The police charged a group of about 60 protesters as they made their way to a subway station after a two-hour demonstration outside the Church of the Virgin Mary in Zeitoun, a low-to-middle income district on Wednesday
Mohammed el-Sharqawi, who was leading the group in a chant of “Down with Mubarak,” said the riot police struck out left, right and centre with their nightsticks. He did not know how many protesters were assaulted.
“They started hitting so hard, I fainted and I don’t remember what happened next,” el-Sharqawi, 23, told reporters. “My face is bruised, my side and back hurt too.”
Police converge on demonstrators in fromt of the Church of the Virgin Mary in Zeitoun
The protesters want more reform of the current election laws:
“We want a free government. Life has become bitter,” chanted the protesters.
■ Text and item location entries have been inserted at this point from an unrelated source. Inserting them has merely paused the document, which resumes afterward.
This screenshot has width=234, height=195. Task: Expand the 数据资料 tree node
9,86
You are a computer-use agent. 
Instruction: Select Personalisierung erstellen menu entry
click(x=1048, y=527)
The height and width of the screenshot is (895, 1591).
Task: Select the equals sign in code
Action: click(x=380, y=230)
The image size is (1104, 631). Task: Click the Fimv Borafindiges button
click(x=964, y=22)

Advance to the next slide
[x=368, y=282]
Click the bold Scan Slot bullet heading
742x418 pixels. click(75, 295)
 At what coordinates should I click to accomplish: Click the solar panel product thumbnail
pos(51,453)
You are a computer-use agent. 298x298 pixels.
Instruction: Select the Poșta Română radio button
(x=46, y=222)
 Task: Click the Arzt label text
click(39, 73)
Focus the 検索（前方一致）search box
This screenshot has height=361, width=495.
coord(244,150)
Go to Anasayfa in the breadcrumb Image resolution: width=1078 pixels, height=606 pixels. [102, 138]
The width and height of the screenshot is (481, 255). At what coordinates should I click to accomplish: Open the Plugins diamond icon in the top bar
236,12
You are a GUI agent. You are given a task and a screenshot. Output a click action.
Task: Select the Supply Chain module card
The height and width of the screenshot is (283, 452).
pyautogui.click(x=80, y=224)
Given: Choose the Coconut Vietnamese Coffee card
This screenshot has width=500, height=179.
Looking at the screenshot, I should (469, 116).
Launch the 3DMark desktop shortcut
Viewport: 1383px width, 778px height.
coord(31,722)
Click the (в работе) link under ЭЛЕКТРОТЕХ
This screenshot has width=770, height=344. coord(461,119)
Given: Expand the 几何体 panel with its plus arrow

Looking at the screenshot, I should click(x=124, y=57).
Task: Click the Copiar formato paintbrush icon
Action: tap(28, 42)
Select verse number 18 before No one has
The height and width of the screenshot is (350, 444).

The demonstrators called for the number of terms an Egyptian can serve as president to be limited to two and demanded an end to emergency laws in place since 1981.
Some briefly chanted against any extension of Mubarak’s rule or a transfer of power to his son Gamal.
In a separate protest on Wednesday evening, hundreds of people shouted “Down with Hosni Mubarak” and other anti-government slogans in a square in a residential suburb of northeast Cairo.
Hemmed in and outnumbered many times over by riot police in black uniforms, members of the informal Youth for Change group and the Islamist-dominated Labour Party spent two hours trying to win over the people of the district.